Given records>
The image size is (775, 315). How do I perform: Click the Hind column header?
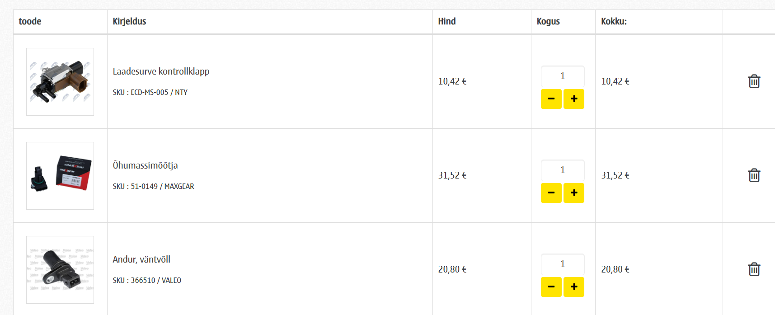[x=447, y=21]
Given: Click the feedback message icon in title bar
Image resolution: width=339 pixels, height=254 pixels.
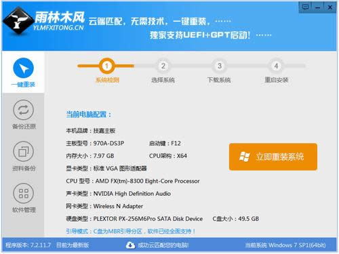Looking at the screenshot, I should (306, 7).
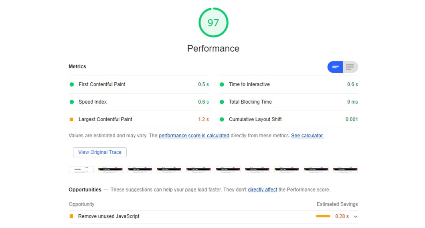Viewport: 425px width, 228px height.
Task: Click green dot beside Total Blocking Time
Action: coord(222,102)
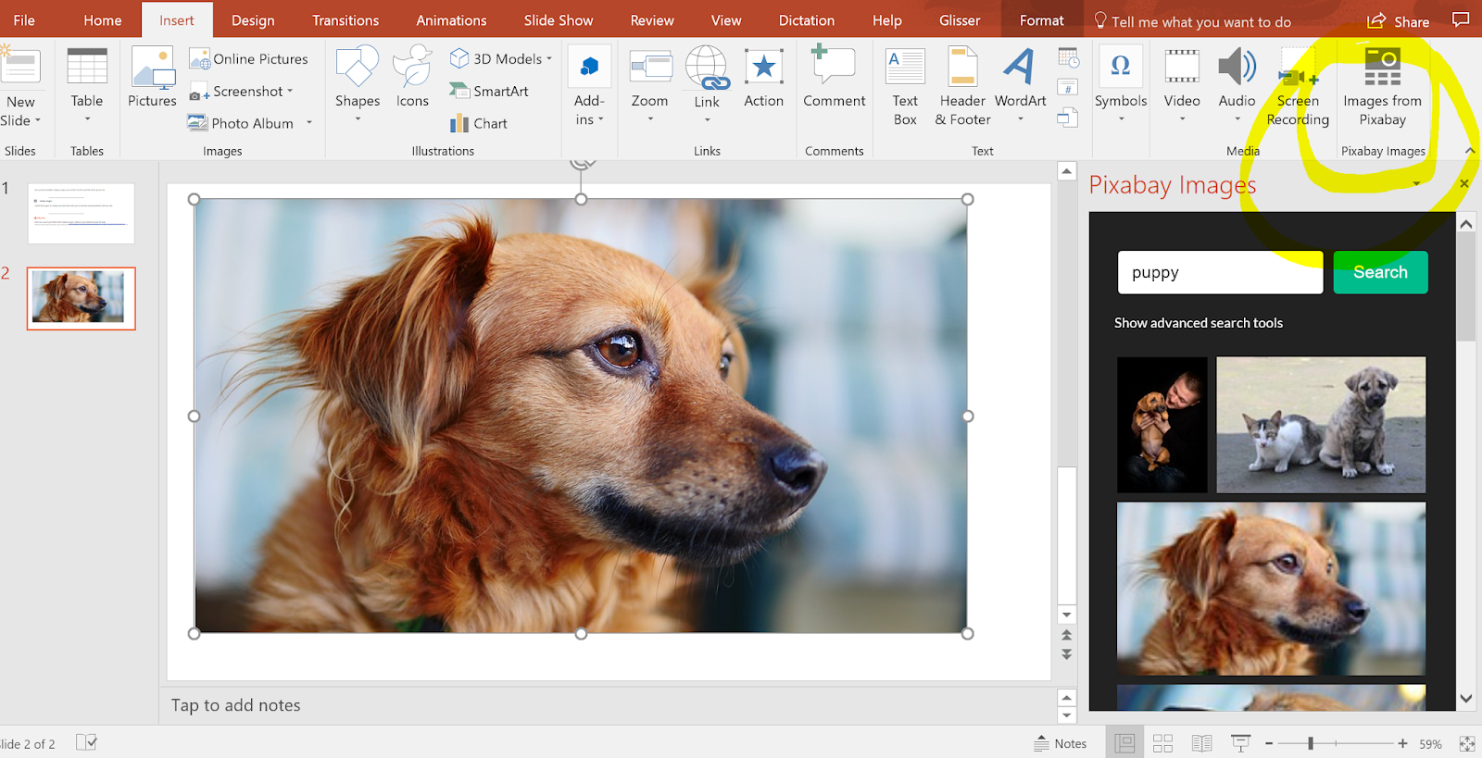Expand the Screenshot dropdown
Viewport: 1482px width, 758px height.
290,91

* * *

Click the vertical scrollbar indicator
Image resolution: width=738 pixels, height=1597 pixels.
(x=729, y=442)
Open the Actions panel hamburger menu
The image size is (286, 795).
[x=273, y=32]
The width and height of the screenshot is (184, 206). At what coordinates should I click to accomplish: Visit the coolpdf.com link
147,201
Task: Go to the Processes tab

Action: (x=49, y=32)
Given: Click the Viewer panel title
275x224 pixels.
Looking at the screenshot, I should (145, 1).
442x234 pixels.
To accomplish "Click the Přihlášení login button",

Task brief>
Word for word, restate the lines above from the line containing "Given: Click the Viewer panel title" through the line containing "the Přihlášení login", with both included and nothing else.

Solved problem>
Given: Click the Viewer panel title
275x224 pixels.
Looking at the screenshot, I should (145, 1).
442x234 pixels.
To accomplish "Click the Přihlášení login button",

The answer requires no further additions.